▶ The data:
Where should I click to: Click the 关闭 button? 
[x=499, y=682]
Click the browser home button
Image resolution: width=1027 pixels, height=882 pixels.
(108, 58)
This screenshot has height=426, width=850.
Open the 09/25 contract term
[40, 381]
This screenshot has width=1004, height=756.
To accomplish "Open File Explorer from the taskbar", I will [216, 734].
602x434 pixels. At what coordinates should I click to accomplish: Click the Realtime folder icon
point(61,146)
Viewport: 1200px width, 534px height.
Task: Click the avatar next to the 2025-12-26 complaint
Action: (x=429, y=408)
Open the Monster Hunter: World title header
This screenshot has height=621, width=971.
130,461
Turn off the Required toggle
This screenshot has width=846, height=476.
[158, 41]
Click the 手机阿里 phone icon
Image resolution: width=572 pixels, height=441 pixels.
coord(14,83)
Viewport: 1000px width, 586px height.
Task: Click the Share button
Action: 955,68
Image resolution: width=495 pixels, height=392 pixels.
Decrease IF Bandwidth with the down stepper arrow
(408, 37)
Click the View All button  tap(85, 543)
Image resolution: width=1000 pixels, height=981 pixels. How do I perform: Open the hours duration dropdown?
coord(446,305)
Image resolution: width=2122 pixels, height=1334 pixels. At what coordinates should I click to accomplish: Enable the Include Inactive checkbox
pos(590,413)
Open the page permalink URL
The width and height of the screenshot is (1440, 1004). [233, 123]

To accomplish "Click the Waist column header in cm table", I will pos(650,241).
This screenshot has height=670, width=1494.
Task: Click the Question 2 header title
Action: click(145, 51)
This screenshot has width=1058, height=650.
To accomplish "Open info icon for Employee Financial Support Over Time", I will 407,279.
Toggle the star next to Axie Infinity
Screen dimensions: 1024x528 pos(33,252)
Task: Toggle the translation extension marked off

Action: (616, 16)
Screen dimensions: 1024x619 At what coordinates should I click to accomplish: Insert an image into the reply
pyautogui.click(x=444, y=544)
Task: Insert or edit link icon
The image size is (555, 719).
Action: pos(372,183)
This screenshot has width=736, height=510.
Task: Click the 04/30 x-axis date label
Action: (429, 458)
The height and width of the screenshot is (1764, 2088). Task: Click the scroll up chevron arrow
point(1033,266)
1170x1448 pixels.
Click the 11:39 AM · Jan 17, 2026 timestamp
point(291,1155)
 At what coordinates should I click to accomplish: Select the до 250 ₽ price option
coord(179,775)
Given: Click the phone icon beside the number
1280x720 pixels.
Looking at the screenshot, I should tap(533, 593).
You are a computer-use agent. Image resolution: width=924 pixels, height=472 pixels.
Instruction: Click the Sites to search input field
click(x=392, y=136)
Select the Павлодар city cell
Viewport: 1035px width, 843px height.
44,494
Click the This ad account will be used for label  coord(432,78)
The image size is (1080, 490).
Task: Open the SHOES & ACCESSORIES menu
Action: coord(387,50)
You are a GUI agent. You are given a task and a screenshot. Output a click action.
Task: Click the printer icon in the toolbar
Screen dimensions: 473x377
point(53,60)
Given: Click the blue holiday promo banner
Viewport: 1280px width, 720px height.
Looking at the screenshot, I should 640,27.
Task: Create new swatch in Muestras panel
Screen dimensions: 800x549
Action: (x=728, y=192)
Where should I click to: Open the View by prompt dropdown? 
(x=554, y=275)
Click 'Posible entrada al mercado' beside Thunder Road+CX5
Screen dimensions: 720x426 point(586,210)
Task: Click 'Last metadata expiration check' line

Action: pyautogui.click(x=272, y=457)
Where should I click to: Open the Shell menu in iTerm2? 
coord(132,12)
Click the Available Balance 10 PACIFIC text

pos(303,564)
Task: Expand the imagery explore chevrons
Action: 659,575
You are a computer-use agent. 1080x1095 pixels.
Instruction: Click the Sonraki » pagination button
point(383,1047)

▶ Goal of the exercise: Nothing in the data may differ; print all of it exactly as written.

▶ Response below:
Where should I click to: Click the 关闭 button? 
[x=499, y=682]
Click the browser home button
Image resolution: width=1027 pixels, height=882 pixels.
(108, 58)
This screenshot has height=426, width=850.
Open the 09/25 contract term
[40, 381]
This screenshot has width=1004, height=756.
To accomplish "Open File Explorer from the taskbar", I will [216, 734].
602x434 pixels. At what coordinates should I click to accomplish: Click the Realtime folder icon
point(61,146)
Viewport: 1200px width, 534px height.
Task: Click the avatar next to the 2025-12-26 complaint
Action: (x=429, y=408)
Open the Monster Hunter: World title header
This screenshot has height=621, width=971.
130,461
Turn off the Required toggle
This screenshot has width=846, height=476.
[158, 41]
Click the 手机阿里 phone icon
Image resolution: width=572 pixels, height=441 pixels.
coord(14,83)
Viewport: 1000px width, 586px height.
Task: Click the Share button
Action: 955,68
Image resolution: width=495 pixels, height=392 pixels.
Decrease IF Bandwidth with the down stepper arrow
(408, 37)
Click the View All button  tap(85, 543)
Image resolution: width=1000 pixels, height=981 pixels. How do I perform: Open the hours duration dropdown?
coord(446,305)
Image resolution: width=2122 pixels, height=1334 pixels. At what coordinates should I click to accomplish: Enable the Include Inactive checkbox
pos(590,413)
Open the page permalink URL
The width and height of the screenshot is (1440, 1004). [233, 123]

To accomplish "Click the Waist column header in cm table", I will pos(650,241).
This screenshot has height=670, width=1494.
Task: Click the Question 2 header title
Action: click(145, 51)
This screenshot has width=1058, height=650.
To accomplish "Open info icon for Employee Financial Support Over Time", I will 407,279.
Toggle the star next to Axie Infinity
Screen dimensions: 1024x528 pos(33,252)
Task: Toggle the translation extension marked off

Action: (616, 16)
Screen dimensions: 1024x619 At what coordinates should I click to accomplish: Insert an image into the reply
pyautogui.click(x=444, y=544)
Task: Insert or edit link icon
The image size is (555, 719).
Action: pos(372,183)
This screenshot has width=736, height=510.
Task: Click the 04/30 x-axis date label
Action: (429, 458)
The height and width of the screenshot is (1764, 2088). Task: Click the scroll up chevron arrow
point(1033,266)
1170x1448 pixels.
Click the 11:39 AM · Jan 17, 2026 timestamp
point(291,1155)
 At what coordinates should I click to accomplish: Select the до 250 ₽ price option
coord(179,775)
Given: Click the phone icon beside the number
1280x720 pixels.
Looking at the screenshot, I should tap(533, 593).
You are a computer-use agent. Image resolution: width=924 pixels, height=472 pixels.
Instruction: Click the Sites to search input field
click(x=392, y=136)
Select the Павлодар city cell
Viewport: 1035px width, 843px height.
44,494
Click the This ad account will be used for label  coord(432,78)
The image size is (1080, 490).
Task: Open the SHOES & ACCESSORIES menu
Action: coord(387,50)
You are a GUI agent. You are given a task and a screenshot. Output a click action.
Task: Click the printer icon in the toolbar
Screen dimensions: 473x377
point(53,60)
Given: Click the blue holiday promo banner
Viewport: 1280px width, 720px height.
Looking at the screenshot, I should 640,27.
Task: Create new swatch in Muestras panel
Screen dimensions: 800x549
Action: (x=728, y=192)
Where should I click to: Open the View by prompt dropdown? 
(x=554, y=275)
Click 'Posible entrada al mercado' beside Thunder Road+CX5
Screen dimensions: 720x426 point(586,210)
Task: Click 'Last metadata expiration check' line

Action: pyautogui.click(x=272, y=457)
Where should I click to: Open the Shell menu in iTerm2? 
coord(132,12)
Click the Available Balance 10 PACIFIC text

pos(303,564)
Task: Expand the imagery explore chevrons
Action: 659,575
You are a computer-use agent. 1080x1095 pixels.
Instruction: Click the Sonraki » pagination button
point(383,1047)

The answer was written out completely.